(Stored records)
-------

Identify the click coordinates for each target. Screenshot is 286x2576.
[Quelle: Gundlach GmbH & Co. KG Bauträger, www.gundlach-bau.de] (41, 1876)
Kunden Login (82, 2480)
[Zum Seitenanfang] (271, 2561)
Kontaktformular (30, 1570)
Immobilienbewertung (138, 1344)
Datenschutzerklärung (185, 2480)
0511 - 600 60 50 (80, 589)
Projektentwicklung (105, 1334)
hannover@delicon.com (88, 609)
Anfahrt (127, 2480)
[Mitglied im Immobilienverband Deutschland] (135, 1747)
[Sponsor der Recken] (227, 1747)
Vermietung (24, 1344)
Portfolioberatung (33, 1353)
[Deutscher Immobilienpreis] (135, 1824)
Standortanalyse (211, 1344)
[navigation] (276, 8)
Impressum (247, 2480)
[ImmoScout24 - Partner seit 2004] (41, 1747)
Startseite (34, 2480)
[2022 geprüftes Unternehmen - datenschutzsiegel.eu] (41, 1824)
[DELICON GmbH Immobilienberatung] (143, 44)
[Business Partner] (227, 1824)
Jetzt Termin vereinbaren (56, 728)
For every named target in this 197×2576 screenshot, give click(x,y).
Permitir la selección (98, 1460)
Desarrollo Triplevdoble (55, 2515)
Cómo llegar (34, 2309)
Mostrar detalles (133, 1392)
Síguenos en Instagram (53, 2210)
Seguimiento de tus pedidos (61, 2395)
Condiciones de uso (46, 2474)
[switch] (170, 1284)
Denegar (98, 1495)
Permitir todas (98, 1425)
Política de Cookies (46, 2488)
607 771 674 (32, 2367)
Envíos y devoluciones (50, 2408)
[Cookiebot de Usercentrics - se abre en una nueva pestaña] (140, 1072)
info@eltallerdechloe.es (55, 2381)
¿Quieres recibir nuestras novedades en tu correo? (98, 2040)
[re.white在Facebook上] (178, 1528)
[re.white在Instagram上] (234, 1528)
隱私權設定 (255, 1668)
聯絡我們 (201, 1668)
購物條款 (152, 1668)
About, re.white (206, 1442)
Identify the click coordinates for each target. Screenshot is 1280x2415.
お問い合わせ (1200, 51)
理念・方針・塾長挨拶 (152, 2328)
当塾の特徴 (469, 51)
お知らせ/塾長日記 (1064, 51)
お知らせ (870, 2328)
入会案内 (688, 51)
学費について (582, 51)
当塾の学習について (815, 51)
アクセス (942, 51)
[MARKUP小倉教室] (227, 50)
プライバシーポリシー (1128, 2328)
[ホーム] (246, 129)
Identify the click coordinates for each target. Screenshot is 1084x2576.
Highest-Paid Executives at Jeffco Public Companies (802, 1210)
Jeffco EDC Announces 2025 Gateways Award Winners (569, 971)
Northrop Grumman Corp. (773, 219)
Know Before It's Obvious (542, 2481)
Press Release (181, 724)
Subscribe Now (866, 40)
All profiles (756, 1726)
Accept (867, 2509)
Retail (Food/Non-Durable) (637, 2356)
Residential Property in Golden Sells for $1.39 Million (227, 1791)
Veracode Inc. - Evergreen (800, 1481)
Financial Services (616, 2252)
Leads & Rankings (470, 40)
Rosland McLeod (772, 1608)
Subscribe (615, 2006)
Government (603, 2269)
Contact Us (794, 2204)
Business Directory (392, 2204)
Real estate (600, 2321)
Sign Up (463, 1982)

-------

Problem requirements: The complete data is to be transcribed verbatim.

Result:
Identify the click coordinates for each target. Screenshot is 286x2576.
[Quelle: Gundlach GmbH & Co. KG Bauträger, www.gundlach-bau.de] (41, 1876)
Kunden Login (82, 2480)
[Zum Seitenanfang] (271, 2561)
Kontaktformular (30, 1570)
Immobilienbewertung (138, 1344)
Datenschutzerklärung (185, 2480)
0511 - 600 60 50 (80, 589)
Projektentwicklung (105, 1334)
hannover@delicon.com (88, 609)
Anfahrt (127, 2480)
[Mitglied im Immobilienverband Deutschland] (135, 1747)
[Sponsor der Recken] (227, 1747)
Vermietung (24, 1344)
Portfolioberatung (33, 1353)
[Deutscher Immobilienpreis] (135, 1824)
Standortanalyse (211, 1344)
[navigation] (276, 8)
Impressum (247, 2480)
[ImmoScout24 - Partner seit 2004] (41, 1747)
Startseite (34, 2480)
[2022 geprüftes Unternehmen - datenschutzsiegel.eu] (41, 1824)
[DELICON GmbH Immobilienberatung] (143, 44)
[Business Partner] (227, 1824)
Jetzt Termin vereinbaren (56, 728)
For every named target in this 197×2576 screenshot, give click(x,y).
Permitir la selección (98, 1460)
Desarrollo Triplevdoble (55, 2515)
Cómo llegar (34, 2309)
Mostrar detalles (133, 1392)
Síguenos en Instagram (53, 2210)
Seguimiento de tus pedidos (61, 2395)
Condiciones de uso (46, 2474)
[switch] (170, 1284)
Denegar (98, 1495)
Permitir todas (98, 1425)
Política de Cookies (46, 2488)
607 771 674 (32, 2367)
Envíos y devoluciones (50, 2408)
[Cookiebot de Usercentrics - se abre en una nueva pestaña] (140, 1072)
info@eltallerdechloe.es (55, 2381)
¿Quieres recibir nuestras novedades en tu correo? (98, 2040)
[re.white在Facebook上] (178, 1528)
[re.white在Instagram上] (234, 1528)
隱私權設定 (255, 1668)
聯絡我們 (201, 1668)
購物條款 (152, 1668)
About, re.white (206, 1442)
Identify the click coordinates for each target. Screenshot is 1280x2415.
お問い合わせ (1200, 51)
理念・方針・塾長挨拶 (152, 2328)
当塾の特徴 (469, 51)
お知らせ/塾長日記 (1064, 51)
お知らせ (870, 2328)
入会案内 (688, 51)
学費について (582, 51)
当塾の学習について (815, 51)
アクセス (942, 51)
[MARKUP小倉教室] (227, 50)
プライバシーポリシー (1128, 2328)
[ホーム] (246, 129)
Identify the click coordinates for each target. Screenshot is 1084x2576.
Highest-Paid Executives at Jeffco Public Companies (802, 1210)
Jeffco EDC Announces 2025 Gateways Award Winners (569, 971)
Northrop Grumman Corp. (773, 219)
Know Before It's Obvious (542, 2481)
Press Release (181, 724)
Subscribe Now (866, 40)
All profiles (756, 1726)
Accept (867, 2509)
Retail (Food/Non-Durable) (637, 2356)
Residential Property in Golden Sells for $1.39 Million (227, 1791)
Veracode Inc. - Evergreen (800, 1481)
Financial Services (616, 2252)
Leads & Rankings (470, 40)
Rosland McLeod (772, 1608)
Subscribe (615, 2006)
Government (603, 2269)
Contact Us (794, 2204)
Business Directory (392, 2204)
Real estate (600, 2321)
Sign Up (463, 1982)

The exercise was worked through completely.